▸ Source document
============

Cool & Weird: The Science of Colour…

…For dummies!

Lorna Court

Of course Peter Hopkinson was far too kind to use that for the title of his current physics class (officially titled: From Tuning Forks to Rainbows: The Science of Sound, Light, and Colour), but he could have. Who knew physics could be fun? His experiments have the sold-out class giggling and shrieking in delight – and we are even learning a little science! Talk about a spoon full of sugar to help the medicine go down!

Last week’s session on colour was packed with little gems. Remember the colour spectrum that we see when white (sunlight) shines through a prism? Red, orange, yellow, green, blue, indigo and violet. We grew up with the acronym “Roy G. Biv,” but apparently the Brits learned “Richard of York gave blood in vain”. I wonder what the Aussies say? And indigo! It turns out there’s a story there too. When Sir Isaac Newton did his work with the spectrum in the 1660s, it was thought that 7 was a highly significant number: 7 planets (or so they thought at the time), 7 deadly sins, 7 days of the week, etc., so Newton expected to find 7 colours. He didn’t really, so he kind of fudged it with blue and violet, deciding that there was a transitional colour, hence the indigo and voila, 7.

============

▸ What this task involves
Continue the piece on the science of colour from the end of its last paragraph. The listing isn't needed for this.

▸ Information shown
============

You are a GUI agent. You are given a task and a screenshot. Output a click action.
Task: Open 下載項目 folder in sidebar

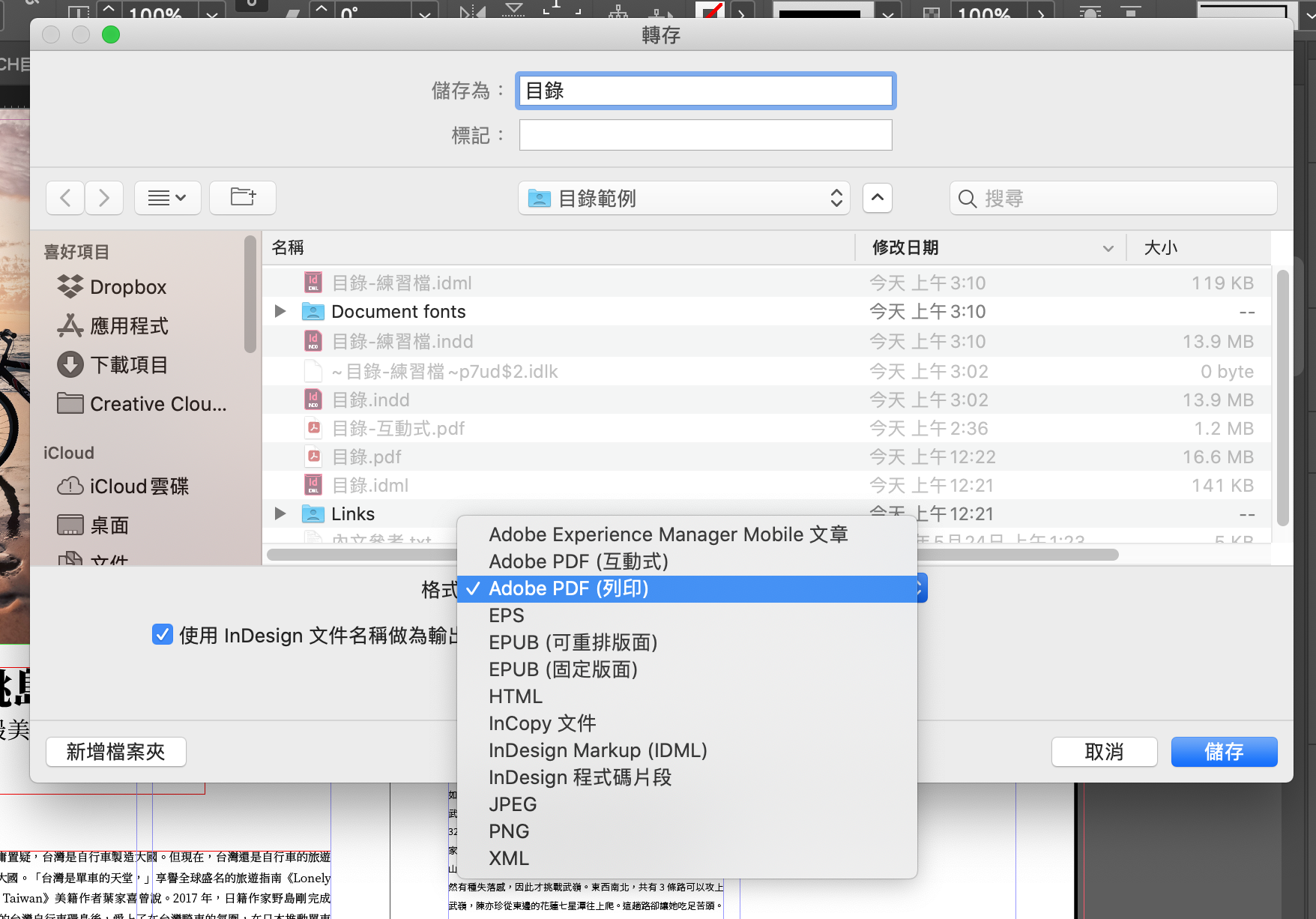pos(129,365)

============

▸ Reply to the task
Peter illustrated the science of light through theatre lighting. As kids we all learned that red, blue, and yellow are the primary colours, and it’s their blends that create every other colour. But that isn’t true in the science of light. White light (normal light) actually breaks into red, blue and green. That means that when you put a red filter over a spotlight, you are blocking the blue and green rays, so only the red shines through. Ditto with the blue and green filters. So with paint, we know you mix red and yellow to make orange, but with light you mix red and green to get yellow. Add blue and you’re back to white! Are you still with me, because the coolest part is this next bit? We now know that if you shine your three spotlights (red, blue and green) all on the same spot, the result is a white spotlight, but the performer in that spotlight is going to cast coloured shadows. Three coloured shadows to be precise. A yellow shadow (where the beam from the blue spotlight is interrupted), a magenta shadow (where the green is interrupted), and a cyan (or electric blue, where the red is interrupted). I can’t wait to go to the next concert. I’ll be so busy watching shadows that I’ll probably forget to listen!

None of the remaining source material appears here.